Collected data
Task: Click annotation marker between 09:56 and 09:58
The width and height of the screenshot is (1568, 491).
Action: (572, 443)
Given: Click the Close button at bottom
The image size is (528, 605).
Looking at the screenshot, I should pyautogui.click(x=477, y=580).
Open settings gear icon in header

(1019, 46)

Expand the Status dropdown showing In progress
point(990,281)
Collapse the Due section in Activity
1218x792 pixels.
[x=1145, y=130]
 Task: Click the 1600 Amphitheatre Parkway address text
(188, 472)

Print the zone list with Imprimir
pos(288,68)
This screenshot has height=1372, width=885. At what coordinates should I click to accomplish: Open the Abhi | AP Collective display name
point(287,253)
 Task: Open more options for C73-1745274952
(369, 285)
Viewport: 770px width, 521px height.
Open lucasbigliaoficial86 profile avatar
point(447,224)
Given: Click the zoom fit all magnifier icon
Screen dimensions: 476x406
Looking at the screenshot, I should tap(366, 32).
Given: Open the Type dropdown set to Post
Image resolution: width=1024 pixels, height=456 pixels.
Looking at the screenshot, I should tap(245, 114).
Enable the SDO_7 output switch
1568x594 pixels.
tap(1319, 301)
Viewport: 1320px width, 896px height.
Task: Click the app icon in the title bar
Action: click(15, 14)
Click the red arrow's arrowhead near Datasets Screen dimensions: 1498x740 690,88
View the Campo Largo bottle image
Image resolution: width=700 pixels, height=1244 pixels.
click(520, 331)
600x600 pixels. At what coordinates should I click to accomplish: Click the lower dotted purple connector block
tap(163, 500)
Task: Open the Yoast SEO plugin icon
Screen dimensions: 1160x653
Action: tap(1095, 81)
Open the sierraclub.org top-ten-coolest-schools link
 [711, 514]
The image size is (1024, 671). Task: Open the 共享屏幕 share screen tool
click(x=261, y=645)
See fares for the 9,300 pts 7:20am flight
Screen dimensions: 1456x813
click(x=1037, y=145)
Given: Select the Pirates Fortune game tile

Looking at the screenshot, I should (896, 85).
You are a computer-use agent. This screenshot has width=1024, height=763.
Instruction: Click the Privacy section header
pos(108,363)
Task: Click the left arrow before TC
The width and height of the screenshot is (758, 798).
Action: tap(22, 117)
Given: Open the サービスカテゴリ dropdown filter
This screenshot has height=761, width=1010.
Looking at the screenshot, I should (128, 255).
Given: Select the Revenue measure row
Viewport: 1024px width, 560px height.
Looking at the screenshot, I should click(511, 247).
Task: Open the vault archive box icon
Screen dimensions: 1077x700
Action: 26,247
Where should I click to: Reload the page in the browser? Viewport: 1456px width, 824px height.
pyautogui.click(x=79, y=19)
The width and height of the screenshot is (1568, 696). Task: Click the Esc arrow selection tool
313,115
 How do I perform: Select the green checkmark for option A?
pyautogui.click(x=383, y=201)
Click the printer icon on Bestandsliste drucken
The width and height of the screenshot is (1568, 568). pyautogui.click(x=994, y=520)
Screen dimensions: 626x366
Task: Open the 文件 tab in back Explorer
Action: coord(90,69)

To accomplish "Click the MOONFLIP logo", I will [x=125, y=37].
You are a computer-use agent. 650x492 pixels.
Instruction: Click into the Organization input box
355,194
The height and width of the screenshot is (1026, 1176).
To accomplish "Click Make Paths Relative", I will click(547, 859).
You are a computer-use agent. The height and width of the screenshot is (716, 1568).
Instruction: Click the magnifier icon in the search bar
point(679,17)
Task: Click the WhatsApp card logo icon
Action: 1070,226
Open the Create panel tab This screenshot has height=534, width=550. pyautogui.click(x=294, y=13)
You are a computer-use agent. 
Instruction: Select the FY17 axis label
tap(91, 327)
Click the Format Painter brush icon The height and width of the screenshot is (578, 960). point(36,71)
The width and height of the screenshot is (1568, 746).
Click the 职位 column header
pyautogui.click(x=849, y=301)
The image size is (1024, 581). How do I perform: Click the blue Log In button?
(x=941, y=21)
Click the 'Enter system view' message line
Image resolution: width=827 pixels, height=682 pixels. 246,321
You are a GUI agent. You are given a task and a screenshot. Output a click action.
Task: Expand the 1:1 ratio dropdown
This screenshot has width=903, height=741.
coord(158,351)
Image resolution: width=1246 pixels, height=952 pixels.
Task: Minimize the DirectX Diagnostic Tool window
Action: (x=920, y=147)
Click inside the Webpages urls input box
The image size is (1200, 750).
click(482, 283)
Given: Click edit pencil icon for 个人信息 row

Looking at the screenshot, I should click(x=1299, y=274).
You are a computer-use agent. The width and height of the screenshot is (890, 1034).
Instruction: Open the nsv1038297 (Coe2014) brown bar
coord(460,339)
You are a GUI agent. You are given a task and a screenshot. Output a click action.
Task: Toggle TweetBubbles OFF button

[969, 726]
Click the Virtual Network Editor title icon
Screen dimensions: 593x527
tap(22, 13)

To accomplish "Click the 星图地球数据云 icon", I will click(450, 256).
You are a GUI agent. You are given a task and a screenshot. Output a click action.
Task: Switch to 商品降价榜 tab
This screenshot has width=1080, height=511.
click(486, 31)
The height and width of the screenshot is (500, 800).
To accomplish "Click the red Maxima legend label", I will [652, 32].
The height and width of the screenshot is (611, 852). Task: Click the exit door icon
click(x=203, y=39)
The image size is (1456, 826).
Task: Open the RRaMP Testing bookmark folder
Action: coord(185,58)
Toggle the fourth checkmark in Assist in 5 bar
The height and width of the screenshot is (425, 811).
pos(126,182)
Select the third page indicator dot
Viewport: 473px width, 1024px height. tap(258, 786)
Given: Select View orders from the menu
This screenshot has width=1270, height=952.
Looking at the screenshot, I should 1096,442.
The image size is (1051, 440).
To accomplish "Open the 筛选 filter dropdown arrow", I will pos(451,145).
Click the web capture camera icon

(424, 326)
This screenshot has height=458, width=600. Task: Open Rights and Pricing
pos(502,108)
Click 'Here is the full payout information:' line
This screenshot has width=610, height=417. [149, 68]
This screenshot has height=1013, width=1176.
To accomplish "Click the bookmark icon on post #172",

• **Work order**: Your response must consist of the entries, reproduced exactly.

• **Answer for this exercise**:
Task: Click annotation marker between 09:56 and 09:58
The width and height of the screenshot is (1568, 491).
Action: (572, 443)
Given: Click the Close button at bottom
The image size is (528, 605).
Looking at the screenshot, I should pyautogui.click(x=477, y=580).
Open settings gear icon in header

(1019, 46)

Expand the Status dropdown showing In progress
point(990,281)
Collapse the Due section in Activity
1218x792 pixels.
[x=1145, y=130]
 Task: Click the 1600 Amphitheatre Parkway address text
(188, 472)

Print the zone list with Imprimir
pos(288,68)
This screenshot has height=1372, width=885. At what coordinates should I click to accomplish: Open the Abhi | AP Collective display name
point(287,253)
 Task: Open more options for C73-1745274952
(369, 285)
Viewport: 770px width, 521px height.
Open lucasbigliaoficial86 profile avatar
point(447,224)
Given: Click the zoom fit all magnifier icon
Screen dimensions: 476x406
Looking at the screenshot, I should tap(366, 32).
Given: Open the Type dropdown set to Post
Image resolution: width=1024 pixels, height=456 pixels.
Looking at the screenshot, I should tap(245, 114).
Enable the SDO_7 output switch
1568x594 pixels.
tap(1319, 301)
Viewport: 1320px width, 896px height.
Task: Click the app icon in the title bar
Action: click(15, 14)
Click the red arrow's arrowhead near Datasets Screen dimensions: 1498x740 690,88
View the Campo Largo bottle image
Image resolution: width=700 pixels, height=1244 pixels.
click(520, 331)
600x600 pixels. At what coordinates should I click to accomplish: Click the lower dotted purple connector block
tap(163, 500)
Task: Open the Yoast SEO plugin icon
Screen dimensions: 1160x653
Action: tap(1095, 81)
Open the sierraclub.org top-ten-coolest-schools link
 [711, 514]
The image size is (1024, 671). Task: Open the 共享屏幕 share screen tool
click(x=261, y=645)
See fares for the 9,300 pts 7:20am flight
Screen dimensions: 1456x813
click(x=1037, y=145)
Given: Select the Pirates Fortune game tile

Looking at the screenshot, I should (896, 85).
You are a computer-use agent. This screenshot has width=1024, height=763.
Instruction: Click the Privacy section header
pos(108,363)
Task: Click the left arrow before TC
The width and height of the screenshot is (758, 798).
Action: tap(22, 117)
Given: Open the サービスカテゴリ dropdown filter
This screenshot has height=761, width=1010.
Looking at the screenshot, I should (128, 255).
Given: Select the Revenue measure row
Viewport: 1024px width, 560px height.
Looking at the screenshot, I should click(511, 247).
Task: Open the vault archive box icon
Screen dimensions: 1077x700
Action: 26,247
Where should I click to: Reload the page in the browser? Viewport: 1456px width, 824px height.
pyautogui.click(x=79, y=19)
The width and height of the screenshot is (1568, 696). Task: Click the Esc arrow selection tool
313,115
 How do I perform: Select the green checkmark for option A?
pyautogui.click(x=383, y=201)
Click the printer icon on Bestandsliste drucken
The width and height of the screenshot is (1568, 568). pyautogui.click(x=994, y=520)
Screen dimensions: 626x366
Task: Open the 文件 tab in back Explorer
Action: coord(90,69)

To accomplish "Click the MOONFLIP logo", I will [x=125, y=37].
You are a computer-use agent. 650x492 pixels.
Instruction: Click into the Organization input box
355,194
The height and width of the screenshot is (1026, 1176).
To accomplish "Click Make Paths Relative", I will click(547, 859).
You are a computer-use agent. The height and width of the screenshot is (716, 1568).
Instruction: Click the magnifier icon in the search bar
point(679,17)
Task: Click the WhatsApp card logo icon
Action: 1070,226
Open the Create panel tab This screenshot has height=534, width=550. pyautogui.click(x=294, y=13)
You are a computer-use agent. 
Instruction: Select the FY17 axis label
tap(91, 327)
Click the Format Painter brush icon The height and width of the screenshot is (578, 960). point(36,71)
The width and height of the screenshot is (1568, 746).
Click the 职位 column header
pyautogui.click(x=849, y=301)
The image size is (1024, 581). How do I perform: Click the blue Log In button?
(x=941, y=21)
Click the 'Enter system view' message line
Image resolution: width=827 pixels, height=682 pixels. 246,321
You are a GUI agent. You are given a task and a screenshot. Output a click action.
Task: Expand the 1:1 ratio dropdown
This screenshot has width=903, height=741.
coord(158,351)
Image resolution: width=1246 pixels, height=952 pixels.
Task: Minimize the DirectX Diagnostic Tool window
Action: (x=920, y=147)
Click inside the Webpages urls input box
The image size is (1200, 750).
click(482, 283)
Given: Click edit pencil icon for 个人信息 row

Looking at the screenshot, I should click(x=1299, y=274).
You are a computer-use agent. The width and height of the screenshot is (890, 1034).
Instruction: Open the nsv1038297 (Coe2014) brown bar
coord(460,339)
You are a GUI agent. You are given a task and a screenshot. Output a click action.
Task: Toggle TweetBubbles OFF button

[969, 726]
Click the Virtual Network Editor title icon
Screen dimensions: 593x527
tap(22, 13)

To accomplish "Click the 星图地球数据云 icon", I will click(450, 256).
You are a GUI agent. You are given a task and a screenshot. Output a click action.
Task: Switch to 商品降价榜 tab
This screenshot has width=1080, height=511.
click(486, 31)
The height and width of the screenshot is (500, 800).
To accomplish "Click the red Maxima legend label", I will [652, 32].
The height and width of the screenshot is (611, 852). Task: Click the exit door icon
click(x=203, y=39)
The image size is (1456, 826).
Task: Open the RRaMP Testing bookmark folder
Action: coord(185,58)
Toggle the fourth checkmark in Assist in 5 bar
The height and width of the screenshot is (425, 811).
pos(126,182)
Select the third page indicator dot
Viewport: 473px width, 1024px height. tap(258, 786)
Given: Select View orders from the menu
This screenshot has width=1270, height=952.
Looking at the screenshot, I should 1096,442.
The image size is (1051, 440).
To accomplish "Open the 筛选 filter dropdown arrow", I will pos(451,145).
Click the web capture camera icon

(424, 326)
This screenshot has height=458, width=600. Task: Open Rights and Pricing
pos(502,108)
Click 'Here is the full payout information:' line
This screenshot has width=610, height=417. [149, 68]
This screenshot has height=1013, width=1176.
To accomplish "Click the bookmark icon on post #172",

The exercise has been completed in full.